Just before midnight on May 17, 1946, Bill had driven about half of the 755 miles to Hope when, about three miles west of Sikeston, Missouri, one of the front tires on Bill’s 1942 Buick sedan blew out. Bill lost control of the car, and it rolled over twice before coming to a stop on the side of the Brown Spur drainage ditch along Highway 60. Sikeston was surrounded by drainage ditches to help prevent flooding. Bill suffered a head injury and crawled out of the wrecked car. He could hear the sounds of passing cars and could see their headlights as they passed. He began crawling up the steep embankment toward the highway. As he was crawling, he slipped and fell into the drainage ditch which contained four feet of water. There, he drowned.
Virginia was devastated. Three months after the accident, she had her child and named him William J. Blythe III in honor of her late husband. Everyone called him Billy. Virginia, now a single parent, went to nursing school in New Orleans, Louisiana. Virginia’s parents took care of Billy while she was away. In 1950, Virginia returned to Hope and went to work as a nurse. In that same year, she met and married a car dealership owner named Roger. In 1956, Roger and Virginia had a son whom they named Roger Jr. At some point, Billy Blythe began using his stepfather’s last name, and, in 1962, Billy legally changed his last name so that he and his half-brother would have the same last name. In the following year, Billy was selected to be a delegate to Boys Nation, a special youth leadership conference held in Washington D.C. Billy was among the other boys from Boys Nation who, along with the Girls Nation, were invited to the Rose Garden at the White House to meet President John F. Kennedy. Billy was one of the first in line to shake JFK’s hand. Billy said later that meeting JFK had a profound impact on his life.

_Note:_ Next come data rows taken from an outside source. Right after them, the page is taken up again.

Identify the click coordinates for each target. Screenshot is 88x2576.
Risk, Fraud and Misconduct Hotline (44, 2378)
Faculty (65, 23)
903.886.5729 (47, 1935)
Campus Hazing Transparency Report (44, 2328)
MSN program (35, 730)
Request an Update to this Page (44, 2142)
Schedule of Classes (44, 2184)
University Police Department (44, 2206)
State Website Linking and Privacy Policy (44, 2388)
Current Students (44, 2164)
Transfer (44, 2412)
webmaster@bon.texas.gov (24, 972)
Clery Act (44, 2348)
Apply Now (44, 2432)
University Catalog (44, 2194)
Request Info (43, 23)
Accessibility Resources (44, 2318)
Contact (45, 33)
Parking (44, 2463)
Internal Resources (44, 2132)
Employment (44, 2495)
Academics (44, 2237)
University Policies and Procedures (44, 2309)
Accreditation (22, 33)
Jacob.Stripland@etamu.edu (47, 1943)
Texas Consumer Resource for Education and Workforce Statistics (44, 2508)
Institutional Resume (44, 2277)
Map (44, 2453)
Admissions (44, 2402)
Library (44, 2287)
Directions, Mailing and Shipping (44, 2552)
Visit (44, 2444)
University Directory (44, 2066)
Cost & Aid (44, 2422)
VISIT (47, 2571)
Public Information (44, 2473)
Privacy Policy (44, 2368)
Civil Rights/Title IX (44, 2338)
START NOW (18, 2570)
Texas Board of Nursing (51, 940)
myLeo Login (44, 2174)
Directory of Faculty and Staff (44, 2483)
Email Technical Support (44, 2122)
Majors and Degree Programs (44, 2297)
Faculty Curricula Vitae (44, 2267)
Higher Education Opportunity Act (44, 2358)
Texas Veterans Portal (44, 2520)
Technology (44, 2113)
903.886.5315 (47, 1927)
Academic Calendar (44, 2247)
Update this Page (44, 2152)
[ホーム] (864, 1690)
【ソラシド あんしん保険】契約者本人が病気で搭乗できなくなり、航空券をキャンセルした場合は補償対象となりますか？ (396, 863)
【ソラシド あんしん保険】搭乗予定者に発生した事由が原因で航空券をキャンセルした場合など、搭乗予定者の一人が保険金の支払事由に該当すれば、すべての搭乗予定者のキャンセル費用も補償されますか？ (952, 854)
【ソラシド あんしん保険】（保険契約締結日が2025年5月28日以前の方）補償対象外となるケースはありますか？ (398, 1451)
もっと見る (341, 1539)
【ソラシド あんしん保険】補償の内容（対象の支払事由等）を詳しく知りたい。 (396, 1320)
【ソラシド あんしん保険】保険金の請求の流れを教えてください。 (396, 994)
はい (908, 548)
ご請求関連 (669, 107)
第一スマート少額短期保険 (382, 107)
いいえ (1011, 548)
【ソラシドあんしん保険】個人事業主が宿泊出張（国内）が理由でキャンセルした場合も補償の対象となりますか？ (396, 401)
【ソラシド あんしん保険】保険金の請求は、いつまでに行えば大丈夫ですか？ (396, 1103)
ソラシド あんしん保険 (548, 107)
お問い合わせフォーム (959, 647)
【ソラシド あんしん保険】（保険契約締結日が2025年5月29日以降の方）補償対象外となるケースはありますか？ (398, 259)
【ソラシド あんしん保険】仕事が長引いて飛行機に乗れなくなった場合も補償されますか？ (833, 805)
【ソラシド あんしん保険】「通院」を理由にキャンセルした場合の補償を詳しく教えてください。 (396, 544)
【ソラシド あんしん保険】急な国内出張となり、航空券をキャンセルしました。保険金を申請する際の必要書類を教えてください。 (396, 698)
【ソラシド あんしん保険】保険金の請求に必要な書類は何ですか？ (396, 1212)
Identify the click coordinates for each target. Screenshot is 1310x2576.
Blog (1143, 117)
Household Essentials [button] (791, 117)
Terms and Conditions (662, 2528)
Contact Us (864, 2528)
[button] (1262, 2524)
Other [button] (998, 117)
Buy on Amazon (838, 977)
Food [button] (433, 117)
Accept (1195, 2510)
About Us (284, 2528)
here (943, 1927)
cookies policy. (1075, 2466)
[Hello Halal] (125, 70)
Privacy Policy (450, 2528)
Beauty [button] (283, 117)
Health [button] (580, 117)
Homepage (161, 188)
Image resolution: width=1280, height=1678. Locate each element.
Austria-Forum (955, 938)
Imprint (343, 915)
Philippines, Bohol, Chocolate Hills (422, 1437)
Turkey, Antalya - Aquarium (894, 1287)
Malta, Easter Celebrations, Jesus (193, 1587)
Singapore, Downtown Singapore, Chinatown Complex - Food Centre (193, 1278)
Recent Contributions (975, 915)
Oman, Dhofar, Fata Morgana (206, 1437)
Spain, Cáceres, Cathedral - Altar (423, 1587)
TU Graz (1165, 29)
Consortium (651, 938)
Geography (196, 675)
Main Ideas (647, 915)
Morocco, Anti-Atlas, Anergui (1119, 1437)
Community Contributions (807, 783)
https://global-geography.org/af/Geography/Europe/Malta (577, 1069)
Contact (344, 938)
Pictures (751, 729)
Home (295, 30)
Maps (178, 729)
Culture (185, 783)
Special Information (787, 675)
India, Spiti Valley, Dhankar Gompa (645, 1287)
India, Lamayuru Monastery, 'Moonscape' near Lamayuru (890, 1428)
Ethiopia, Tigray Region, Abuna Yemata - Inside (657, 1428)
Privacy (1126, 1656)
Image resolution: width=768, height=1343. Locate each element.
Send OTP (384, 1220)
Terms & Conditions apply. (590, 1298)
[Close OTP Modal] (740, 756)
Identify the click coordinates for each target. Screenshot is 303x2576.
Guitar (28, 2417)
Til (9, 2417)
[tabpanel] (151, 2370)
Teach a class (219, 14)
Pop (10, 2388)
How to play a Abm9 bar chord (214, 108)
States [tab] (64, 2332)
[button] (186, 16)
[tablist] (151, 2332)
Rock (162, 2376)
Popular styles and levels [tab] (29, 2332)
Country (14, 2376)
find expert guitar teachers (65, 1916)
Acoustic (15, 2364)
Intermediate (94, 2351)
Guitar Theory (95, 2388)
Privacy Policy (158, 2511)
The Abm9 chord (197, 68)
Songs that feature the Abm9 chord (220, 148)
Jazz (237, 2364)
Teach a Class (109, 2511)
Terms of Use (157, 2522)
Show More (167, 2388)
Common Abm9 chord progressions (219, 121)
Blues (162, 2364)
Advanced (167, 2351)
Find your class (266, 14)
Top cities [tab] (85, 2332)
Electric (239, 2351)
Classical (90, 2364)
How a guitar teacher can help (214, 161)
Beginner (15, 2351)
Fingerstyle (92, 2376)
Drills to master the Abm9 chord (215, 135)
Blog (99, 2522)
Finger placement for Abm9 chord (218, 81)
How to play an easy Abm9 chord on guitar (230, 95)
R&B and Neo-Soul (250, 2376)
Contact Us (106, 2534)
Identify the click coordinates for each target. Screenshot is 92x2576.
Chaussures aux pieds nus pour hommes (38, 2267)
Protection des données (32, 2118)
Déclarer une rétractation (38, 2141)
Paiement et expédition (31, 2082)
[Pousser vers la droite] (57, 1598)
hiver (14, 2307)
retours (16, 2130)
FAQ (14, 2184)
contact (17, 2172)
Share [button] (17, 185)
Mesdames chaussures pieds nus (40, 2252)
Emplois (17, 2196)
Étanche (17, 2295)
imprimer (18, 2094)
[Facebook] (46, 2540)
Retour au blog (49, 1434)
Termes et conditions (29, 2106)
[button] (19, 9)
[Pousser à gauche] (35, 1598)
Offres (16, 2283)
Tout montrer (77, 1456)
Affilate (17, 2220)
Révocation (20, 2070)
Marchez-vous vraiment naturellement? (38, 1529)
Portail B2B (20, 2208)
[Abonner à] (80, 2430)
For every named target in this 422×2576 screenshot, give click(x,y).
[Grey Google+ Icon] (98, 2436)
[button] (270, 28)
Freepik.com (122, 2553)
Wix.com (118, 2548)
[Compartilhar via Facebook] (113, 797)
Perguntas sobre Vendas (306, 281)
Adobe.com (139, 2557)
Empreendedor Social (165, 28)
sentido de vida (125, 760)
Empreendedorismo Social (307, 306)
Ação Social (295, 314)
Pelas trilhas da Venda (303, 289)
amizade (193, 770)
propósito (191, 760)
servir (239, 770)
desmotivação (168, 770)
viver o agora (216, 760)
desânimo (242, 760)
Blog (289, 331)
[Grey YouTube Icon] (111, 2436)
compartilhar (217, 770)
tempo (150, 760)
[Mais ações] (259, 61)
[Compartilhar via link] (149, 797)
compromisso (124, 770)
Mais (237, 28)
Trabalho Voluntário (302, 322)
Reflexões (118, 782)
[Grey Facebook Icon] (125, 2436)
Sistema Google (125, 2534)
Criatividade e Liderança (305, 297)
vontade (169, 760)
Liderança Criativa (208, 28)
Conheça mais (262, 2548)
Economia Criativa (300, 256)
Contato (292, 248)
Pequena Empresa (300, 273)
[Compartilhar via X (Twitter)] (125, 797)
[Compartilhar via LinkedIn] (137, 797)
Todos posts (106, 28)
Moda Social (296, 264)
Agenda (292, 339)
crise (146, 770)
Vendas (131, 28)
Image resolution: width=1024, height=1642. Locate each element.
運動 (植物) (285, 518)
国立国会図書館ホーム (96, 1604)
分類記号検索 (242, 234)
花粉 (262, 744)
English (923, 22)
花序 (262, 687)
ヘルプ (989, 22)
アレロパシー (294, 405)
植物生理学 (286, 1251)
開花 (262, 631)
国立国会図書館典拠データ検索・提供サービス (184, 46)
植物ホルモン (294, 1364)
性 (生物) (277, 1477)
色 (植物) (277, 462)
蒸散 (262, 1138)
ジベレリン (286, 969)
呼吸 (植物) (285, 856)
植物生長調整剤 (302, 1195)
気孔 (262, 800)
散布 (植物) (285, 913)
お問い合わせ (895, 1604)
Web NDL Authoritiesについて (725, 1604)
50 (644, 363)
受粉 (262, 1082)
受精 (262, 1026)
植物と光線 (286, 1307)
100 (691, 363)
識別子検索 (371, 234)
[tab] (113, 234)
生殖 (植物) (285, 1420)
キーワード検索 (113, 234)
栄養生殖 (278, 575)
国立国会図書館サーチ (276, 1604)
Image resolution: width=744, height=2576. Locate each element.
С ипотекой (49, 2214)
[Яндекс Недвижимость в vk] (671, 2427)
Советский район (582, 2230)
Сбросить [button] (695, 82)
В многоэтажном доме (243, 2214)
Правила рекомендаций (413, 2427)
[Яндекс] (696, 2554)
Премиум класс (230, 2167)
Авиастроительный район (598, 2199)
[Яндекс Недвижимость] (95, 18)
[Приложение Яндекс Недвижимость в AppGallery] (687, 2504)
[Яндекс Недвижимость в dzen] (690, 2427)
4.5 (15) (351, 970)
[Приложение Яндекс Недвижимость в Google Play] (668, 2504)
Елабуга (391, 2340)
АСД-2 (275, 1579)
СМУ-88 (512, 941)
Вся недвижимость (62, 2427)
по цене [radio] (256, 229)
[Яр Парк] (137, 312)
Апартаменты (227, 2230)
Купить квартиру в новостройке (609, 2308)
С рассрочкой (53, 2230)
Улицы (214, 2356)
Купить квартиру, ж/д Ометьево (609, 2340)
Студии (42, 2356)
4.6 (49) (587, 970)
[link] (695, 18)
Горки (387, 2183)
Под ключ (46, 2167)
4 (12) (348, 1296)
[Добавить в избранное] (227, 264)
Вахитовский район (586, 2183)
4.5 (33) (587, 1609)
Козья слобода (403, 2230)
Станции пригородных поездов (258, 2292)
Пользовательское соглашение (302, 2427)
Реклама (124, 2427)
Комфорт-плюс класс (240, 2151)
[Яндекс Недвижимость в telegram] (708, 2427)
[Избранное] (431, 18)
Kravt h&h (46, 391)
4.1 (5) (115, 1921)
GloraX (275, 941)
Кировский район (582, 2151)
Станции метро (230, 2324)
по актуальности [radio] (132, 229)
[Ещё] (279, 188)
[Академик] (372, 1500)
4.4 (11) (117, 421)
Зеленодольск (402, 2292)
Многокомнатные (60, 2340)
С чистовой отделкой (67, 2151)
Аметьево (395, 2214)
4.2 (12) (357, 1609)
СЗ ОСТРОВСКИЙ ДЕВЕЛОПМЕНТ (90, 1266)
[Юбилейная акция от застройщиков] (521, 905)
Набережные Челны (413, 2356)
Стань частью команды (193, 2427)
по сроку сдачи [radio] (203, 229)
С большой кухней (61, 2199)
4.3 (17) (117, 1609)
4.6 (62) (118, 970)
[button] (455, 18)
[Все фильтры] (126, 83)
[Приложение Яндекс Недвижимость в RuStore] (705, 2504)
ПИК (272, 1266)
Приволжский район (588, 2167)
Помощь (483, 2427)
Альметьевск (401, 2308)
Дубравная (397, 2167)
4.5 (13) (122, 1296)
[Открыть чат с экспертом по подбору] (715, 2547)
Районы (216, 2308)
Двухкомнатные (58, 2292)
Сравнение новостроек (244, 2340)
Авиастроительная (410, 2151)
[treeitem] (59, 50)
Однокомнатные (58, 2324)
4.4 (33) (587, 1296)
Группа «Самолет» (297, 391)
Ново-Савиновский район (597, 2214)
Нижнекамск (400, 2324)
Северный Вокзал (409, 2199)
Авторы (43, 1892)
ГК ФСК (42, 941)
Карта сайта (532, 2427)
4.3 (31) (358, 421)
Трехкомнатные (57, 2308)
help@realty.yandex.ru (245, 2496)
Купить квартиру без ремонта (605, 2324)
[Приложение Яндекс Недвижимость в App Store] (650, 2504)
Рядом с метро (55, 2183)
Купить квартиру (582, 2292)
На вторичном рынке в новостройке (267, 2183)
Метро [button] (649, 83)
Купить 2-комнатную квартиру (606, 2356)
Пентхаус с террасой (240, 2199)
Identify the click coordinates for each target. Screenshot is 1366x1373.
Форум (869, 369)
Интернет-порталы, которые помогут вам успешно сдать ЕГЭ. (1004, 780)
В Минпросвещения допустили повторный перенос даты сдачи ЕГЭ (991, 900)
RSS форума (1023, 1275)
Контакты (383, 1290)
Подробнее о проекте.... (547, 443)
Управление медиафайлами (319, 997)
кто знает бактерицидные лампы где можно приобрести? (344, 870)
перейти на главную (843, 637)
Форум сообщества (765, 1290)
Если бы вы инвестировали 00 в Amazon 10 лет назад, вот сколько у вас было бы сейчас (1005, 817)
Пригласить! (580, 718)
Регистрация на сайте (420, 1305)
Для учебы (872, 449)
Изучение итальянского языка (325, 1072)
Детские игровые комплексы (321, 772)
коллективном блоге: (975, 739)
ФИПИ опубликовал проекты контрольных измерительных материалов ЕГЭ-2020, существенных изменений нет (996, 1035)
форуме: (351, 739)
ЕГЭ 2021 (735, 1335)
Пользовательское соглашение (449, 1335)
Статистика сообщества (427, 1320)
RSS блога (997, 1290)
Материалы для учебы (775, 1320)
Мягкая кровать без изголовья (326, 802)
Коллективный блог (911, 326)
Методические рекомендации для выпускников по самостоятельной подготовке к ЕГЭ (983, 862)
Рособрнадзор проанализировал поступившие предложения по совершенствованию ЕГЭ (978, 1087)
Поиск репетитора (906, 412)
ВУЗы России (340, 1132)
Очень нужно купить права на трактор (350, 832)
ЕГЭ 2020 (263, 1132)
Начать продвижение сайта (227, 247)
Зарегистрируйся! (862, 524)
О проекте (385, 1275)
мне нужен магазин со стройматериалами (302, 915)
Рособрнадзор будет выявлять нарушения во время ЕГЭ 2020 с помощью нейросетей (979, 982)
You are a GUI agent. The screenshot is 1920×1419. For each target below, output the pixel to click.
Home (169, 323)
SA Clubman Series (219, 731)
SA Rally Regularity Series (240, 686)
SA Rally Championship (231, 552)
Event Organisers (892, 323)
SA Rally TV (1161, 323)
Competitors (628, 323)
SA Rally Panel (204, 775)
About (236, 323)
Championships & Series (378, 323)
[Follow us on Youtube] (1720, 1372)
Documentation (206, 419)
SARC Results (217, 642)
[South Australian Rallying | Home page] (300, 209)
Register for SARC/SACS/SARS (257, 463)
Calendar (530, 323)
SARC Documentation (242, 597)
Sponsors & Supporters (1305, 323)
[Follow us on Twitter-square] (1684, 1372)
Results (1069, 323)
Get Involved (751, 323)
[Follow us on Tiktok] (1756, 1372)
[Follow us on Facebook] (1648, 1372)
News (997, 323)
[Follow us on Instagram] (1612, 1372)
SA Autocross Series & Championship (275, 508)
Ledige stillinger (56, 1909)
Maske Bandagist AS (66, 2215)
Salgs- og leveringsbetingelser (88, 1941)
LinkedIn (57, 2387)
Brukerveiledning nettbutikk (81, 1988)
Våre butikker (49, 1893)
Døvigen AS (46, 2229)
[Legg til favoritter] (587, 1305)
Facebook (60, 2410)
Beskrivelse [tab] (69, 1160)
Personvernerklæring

Imagine just for a second that Bill Blythe’s car wreck never occurred. Billy Blythe III would probably have been born in Chicago. The whole trajectory of his life would have been different. He probably would not have become President of the United States. If he had, we would know him as Bill Blythe rather than Bill Clinton.
Sources:
1. Daily American Republic (Poplar Bluff, Missouri), May 18, 1946, p.1.